Bianca betrat den weitläufigen Garten der Villa. Dieser war abgeschieden und idyllisch, wenn auch für ihren Geschmack etwas zu geordnet mit den gepflasterten Wegen, den in Form geschnittenen Hecken, künstlichen Teichen und Bänken. Gleich würde sie hineingehen müssen. Matteo trank vor dem Essen gern einen Aperitif, und sie freute sich auf diesen besonderen Moment mit ihm. Es ging ihm nicht immer so gut, dass er nach unten kommen konnte. Er hatte gute und schlechte Tage.

So viel war ihr gerade vergönnt, und doch musste sie einen hohen Preis dafür zahlen. Sie wurde traurig, und ihr Herz krampfte sich zusammen. Er hatte sie herzlich willkommen geheißen, in der Villa und in seinem Leben … während er sich auf seinen Tod vorbereitete.

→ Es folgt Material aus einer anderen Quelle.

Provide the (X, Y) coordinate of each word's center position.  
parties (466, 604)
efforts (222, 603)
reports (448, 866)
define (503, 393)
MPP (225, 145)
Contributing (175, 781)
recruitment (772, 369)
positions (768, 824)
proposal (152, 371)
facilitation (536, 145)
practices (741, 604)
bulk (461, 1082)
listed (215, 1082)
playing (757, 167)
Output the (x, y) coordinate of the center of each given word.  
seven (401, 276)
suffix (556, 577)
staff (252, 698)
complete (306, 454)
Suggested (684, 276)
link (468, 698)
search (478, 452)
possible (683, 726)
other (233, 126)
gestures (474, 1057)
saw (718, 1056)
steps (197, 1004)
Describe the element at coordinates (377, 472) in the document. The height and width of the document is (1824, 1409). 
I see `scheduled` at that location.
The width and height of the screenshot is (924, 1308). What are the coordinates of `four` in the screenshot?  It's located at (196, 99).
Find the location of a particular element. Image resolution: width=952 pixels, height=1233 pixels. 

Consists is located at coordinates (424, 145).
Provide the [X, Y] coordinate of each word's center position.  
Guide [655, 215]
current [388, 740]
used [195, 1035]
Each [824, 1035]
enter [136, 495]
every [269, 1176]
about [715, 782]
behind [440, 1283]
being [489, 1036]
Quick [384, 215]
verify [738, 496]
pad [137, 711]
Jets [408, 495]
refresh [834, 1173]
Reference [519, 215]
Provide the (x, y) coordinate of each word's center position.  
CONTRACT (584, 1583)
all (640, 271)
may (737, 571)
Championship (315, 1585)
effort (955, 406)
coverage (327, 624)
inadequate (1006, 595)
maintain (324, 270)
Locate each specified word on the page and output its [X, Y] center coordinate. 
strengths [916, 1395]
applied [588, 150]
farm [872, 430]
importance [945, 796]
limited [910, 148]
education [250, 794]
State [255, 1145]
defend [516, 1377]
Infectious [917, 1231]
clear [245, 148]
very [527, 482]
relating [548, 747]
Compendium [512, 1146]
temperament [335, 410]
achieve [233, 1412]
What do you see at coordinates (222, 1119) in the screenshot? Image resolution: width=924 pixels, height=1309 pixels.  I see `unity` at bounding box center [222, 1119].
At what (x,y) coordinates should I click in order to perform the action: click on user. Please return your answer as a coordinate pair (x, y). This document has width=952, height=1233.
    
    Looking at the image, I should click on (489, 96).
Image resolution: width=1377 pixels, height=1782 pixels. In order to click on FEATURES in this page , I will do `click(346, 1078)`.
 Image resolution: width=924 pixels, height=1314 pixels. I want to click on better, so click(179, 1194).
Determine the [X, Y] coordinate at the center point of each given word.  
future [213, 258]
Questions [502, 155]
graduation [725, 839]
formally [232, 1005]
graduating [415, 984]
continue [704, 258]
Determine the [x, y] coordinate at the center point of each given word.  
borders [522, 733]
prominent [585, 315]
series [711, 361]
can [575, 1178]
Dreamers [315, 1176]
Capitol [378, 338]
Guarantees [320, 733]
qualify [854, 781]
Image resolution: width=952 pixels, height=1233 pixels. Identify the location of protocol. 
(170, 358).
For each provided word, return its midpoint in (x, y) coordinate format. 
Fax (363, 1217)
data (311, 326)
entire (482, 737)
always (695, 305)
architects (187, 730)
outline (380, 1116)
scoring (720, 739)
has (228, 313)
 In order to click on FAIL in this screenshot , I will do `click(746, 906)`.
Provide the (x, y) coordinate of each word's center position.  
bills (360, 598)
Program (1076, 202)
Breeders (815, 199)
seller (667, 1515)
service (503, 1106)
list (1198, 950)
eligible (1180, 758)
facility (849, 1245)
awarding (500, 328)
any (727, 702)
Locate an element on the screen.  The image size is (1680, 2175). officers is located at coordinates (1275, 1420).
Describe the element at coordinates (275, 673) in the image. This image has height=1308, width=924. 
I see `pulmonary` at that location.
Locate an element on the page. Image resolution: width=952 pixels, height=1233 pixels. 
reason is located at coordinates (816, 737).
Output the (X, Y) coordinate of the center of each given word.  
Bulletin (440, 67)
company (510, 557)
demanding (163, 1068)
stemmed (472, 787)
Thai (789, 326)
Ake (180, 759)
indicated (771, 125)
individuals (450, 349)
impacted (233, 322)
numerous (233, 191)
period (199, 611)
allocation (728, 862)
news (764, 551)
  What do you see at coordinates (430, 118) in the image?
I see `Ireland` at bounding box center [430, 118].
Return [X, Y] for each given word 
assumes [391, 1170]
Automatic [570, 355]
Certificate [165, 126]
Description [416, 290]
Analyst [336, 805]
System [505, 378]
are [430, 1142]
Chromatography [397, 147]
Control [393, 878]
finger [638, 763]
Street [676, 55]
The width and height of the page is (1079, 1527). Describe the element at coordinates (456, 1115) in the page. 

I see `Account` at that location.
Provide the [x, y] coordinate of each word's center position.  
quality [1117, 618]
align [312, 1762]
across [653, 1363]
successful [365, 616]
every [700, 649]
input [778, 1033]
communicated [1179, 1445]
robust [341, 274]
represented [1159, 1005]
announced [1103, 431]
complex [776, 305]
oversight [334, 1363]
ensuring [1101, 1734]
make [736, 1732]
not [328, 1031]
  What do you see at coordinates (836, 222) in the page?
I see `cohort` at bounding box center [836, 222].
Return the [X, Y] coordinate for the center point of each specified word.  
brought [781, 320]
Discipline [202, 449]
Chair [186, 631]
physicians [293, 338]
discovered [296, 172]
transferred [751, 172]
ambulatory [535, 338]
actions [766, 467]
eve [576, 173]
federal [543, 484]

Aber sie wollte nicht diesen traurigen Gedanken nachhängen. Die Zeit würde kommen, und vorerst sollte sie sich nicht verderben lassen, was man ihr wie durch ein Wunder geschenkt hatte.

Andrew unterstützte sie und hatte ihr unbefristeten Urlaub gegeben. Dennoch arbeitete sie von der Villa aus, wenn Matteo sich ausruhte. Sie wollte auf dem Laufenden bleiben über alles, was zu Hause passierte, vor allem in ihrem Job.

Zu Hause? Matteo hatte gesagt, dies sei jetzt ihr Zuhause. Hatte ihre Hand gedrückt und gesagt, sie dürfte nicht daran denken, zu gehen. Sie hatte von ganzem Herzen zugestimmt, und er war beruhigt gewesen. Aber was danach passieren würde …

Das würde sich zeigen. Dies war eine besondere Zeit in ihrem Leben, für die sie sehr dankbar war.

Bianca kehrte in die Villa zurück, um sich umzuziehen. Matteo freute sich, wenn sie gut gekleidet war, und deshalb erfüllte sie ihm den Wunsch. Er hatte schon darauf bestanden, sie mit seinem Chauffeur zum Shoppen in die nächstgrößere Stadt zu schicken. Und um ihm eine Freude zu machen, hatte sie sich auch damit einverstanden erklärt. Schließlich wollte sie nicht undankbar sein. Sie genoss das Leben in der Villa Fiarante.

Plötzlich musste sie an Luca denken. Obwohl sie nie Geschenke von ihm gewollt hatte, hatte sie auch das luxuriöse Leben mit ihm in vollen Zügen genossen. Er hatte sie in exklusive Restaurants eingeladen und für Veranstaltungen nur die besten Plätze gebucht.

Allerdings war dieses Leben nur geborgt gewesen.